Dans sa requête, il disait ignorer les conséquences d’un tel plaidoyer dans son recours contre Hydro-Québec pour congédiement abusif. Il soutenait que le fait de plaider coupable avait anéanti toutes ses chances de succès devant la Commission des normes du travail.

Or, le juge David Bouchard ne l’a pas cru. «Le tribunal est d’avis que les indices et la preuve circonstancielle ne permettent pas de conclure objectivement à la véracité de cette prétention à l’effet qu’il ignorait la conséquence», a-t-il précisé.

Selon lui, «l’accusé démontre davantage de regret face à son plaidoyer de culpabilité compte tenu de la nécessité de modifier sa stratégie globale à l’égard de l’un ou l’autre des litiges dans lesquels il est impliqué.»

On sait que Christian Hould de Bécancour avait été arrêté en 2015 par la Sûreté du Québec en lien avec la possession et l’accession à du matériel de pornographie juvénile. Lors des perquisitions, 508 fichiers impliquant des enfants de 3 à 10 ans avaient été retrouvés. Une accusation d’entreposage négligent d’un fusil de calibre .12 avait également été portée contre lui.

Peu près le dépôt de ces accusations, il avait été suspendu par Hydro-Québec sans salaire puis réintégré en juillet de la même année. En novembre 2015, il était par contre congédié définitivement. Hydro-Québec invoquait le fait que des fichiers illicites avaient également été retrouvés dans l’ordinateur qu’il utilisait au travail.

Christian Hould avait alors porté plainte à la Commission des normes du travail pour congédiement abusif. Depuis, la procédure est toujours en cours mais suspendue d’ici à la conclusion du processus criminel.

Trois ans plus tard, le 20 mai 2018, il avait accepté de plaider coupable à l’ensemble des accusations portées contre lui. La Couronne avait de son côté accepté de réduire les infractions de pornographie juvénile au niveau de la procédure sommaire, alors qu’elles avaient été portées initialement sur acte criminel. En somme, les modalités de son plaidoyer étaient les mêmes que celles proposées par la Couronne en 2016. Cette fois-ci, sa décision soudaine de plaider coupable survenait à quelques jours du début de son procès.

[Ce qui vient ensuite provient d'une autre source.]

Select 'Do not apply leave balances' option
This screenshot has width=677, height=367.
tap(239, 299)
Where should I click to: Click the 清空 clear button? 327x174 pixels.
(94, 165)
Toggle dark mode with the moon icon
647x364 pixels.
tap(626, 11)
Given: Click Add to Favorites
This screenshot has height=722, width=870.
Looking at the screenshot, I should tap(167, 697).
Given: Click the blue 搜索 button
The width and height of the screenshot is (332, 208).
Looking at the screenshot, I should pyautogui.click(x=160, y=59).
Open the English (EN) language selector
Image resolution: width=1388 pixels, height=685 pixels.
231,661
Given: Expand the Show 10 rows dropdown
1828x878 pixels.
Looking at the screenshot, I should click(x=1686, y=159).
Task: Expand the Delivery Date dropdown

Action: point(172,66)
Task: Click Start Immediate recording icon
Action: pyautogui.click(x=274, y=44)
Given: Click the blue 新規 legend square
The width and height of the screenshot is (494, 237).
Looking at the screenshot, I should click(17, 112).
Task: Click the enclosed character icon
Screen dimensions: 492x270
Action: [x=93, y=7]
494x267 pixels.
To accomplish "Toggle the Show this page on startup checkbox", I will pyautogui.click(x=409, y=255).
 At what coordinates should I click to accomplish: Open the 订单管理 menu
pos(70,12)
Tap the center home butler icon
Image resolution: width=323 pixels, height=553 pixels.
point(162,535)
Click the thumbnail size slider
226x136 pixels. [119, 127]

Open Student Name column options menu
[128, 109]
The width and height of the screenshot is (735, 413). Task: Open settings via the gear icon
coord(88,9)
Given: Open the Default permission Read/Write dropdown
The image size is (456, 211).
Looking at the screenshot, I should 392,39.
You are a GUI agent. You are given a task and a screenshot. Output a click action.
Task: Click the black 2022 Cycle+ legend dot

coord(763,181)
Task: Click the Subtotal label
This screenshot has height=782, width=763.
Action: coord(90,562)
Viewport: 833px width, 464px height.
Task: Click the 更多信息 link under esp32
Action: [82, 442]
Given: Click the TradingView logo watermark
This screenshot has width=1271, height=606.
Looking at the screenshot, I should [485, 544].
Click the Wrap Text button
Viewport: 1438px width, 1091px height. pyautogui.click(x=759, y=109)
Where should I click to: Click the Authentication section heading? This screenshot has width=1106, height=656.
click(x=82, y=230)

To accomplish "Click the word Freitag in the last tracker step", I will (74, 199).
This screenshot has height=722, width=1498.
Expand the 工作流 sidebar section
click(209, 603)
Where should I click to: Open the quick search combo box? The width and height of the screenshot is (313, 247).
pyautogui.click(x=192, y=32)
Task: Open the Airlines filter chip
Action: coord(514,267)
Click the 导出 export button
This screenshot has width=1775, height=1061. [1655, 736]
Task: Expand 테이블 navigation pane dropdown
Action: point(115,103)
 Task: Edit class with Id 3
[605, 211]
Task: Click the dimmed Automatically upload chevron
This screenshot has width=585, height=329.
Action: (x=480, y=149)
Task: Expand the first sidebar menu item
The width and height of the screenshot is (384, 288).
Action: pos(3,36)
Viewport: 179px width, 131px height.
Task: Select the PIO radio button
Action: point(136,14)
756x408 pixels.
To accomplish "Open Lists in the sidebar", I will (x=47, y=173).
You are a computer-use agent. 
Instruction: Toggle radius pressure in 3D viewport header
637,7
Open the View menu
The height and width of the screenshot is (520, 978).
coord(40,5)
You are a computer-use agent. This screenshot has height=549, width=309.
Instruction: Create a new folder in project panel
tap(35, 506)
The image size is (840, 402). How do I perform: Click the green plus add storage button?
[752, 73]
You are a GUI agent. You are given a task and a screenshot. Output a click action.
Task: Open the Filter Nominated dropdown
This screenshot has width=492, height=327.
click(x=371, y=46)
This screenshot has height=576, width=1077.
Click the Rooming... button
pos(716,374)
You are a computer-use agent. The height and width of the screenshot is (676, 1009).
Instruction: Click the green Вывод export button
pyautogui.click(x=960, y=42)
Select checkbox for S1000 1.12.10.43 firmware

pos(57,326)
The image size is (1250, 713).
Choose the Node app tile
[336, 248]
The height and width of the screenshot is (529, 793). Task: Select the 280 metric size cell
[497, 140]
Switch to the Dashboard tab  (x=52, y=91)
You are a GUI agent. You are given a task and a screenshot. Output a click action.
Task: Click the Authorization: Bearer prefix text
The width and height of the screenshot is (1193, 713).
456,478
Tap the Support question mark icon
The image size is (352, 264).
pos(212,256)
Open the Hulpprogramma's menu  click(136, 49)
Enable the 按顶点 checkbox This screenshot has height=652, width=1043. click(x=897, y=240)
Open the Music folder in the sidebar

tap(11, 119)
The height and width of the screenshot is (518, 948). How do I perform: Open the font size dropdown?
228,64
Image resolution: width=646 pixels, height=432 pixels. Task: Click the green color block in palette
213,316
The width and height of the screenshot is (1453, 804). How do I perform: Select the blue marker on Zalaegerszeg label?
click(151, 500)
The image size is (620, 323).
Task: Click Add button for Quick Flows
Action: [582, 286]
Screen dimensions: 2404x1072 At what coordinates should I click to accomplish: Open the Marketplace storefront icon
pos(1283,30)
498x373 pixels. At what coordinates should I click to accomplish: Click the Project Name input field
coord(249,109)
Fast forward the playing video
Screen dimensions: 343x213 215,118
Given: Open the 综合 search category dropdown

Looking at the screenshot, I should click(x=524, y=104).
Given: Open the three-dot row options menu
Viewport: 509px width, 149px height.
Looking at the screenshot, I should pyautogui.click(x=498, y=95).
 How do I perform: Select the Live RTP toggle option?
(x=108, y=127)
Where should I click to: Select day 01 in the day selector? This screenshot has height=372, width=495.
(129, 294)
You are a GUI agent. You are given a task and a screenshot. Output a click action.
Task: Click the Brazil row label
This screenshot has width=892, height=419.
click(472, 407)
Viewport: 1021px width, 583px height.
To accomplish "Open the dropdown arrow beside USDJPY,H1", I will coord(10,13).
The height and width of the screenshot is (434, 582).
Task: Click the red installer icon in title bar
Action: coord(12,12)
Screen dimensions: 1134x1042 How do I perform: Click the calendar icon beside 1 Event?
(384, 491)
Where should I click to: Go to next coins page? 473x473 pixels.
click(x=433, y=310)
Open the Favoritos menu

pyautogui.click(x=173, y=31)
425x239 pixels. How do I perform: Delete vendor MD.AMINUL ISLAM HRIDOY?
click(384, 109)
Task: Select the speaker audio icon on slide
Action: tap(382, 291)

Christian Hould prétendait avoir ensuite appris que ce plaidoyer anéantissait ses chances de récupérer son travail. C’est pourquoi une requête en retrait de plaidoyer avait été déposée.

Sur un plan juridique, le juge a rappelé que le caractère définitif des plaidoyers est d’un grand intérêt pour la société. Le plaidoyer doit être libre, volontaire, sans équivoque, ce qui signifie que l’accusé doit en connaître les conséquences. Qui plus est, le caractère définitif du plaidoyer doit demeurer à l’abri des choix stratégiques d’un accusé dans un recours parallèle.

Dans le cas présent, le tribunal retient que son congédiement est survenu 30 mois avant son plaidoyer de culpabilité. Il ne découle donc pas de son plaidoyer mais plutôt d’une enquête interne d’Hydro-Québec relativement à l’utilisation d’un ordinateur appartenant à l’employeur.

Le juge note également que l’accusé avait accepté de suspendre la procédure de contestation pour conclure le dossier criminel, qu’il s’agissait de deux causes importantes pour lui, qu’il a sûrement réfléchi au lien entre sa contestation de congédiement et son plaidoyer, qu’au moment du plaidoyer il était rendu au bout du processus car il devait prendre une position finale, que les faits relatés par les parties au soutien de son plaidoyer de culpabilité sont différents de ceux soulevés par l’employeur, qu’il possède les capacités cognitives pour bien analyser les situations soumises par ses avocats et qu’il était hésitant lorsque contre-interrogé sur ses communications avec ses avocats.

Voilà pourquoi la requête a été rejetée. Christian Hould devra donc revenir en cour le 3 octobre au stade de sa sentence.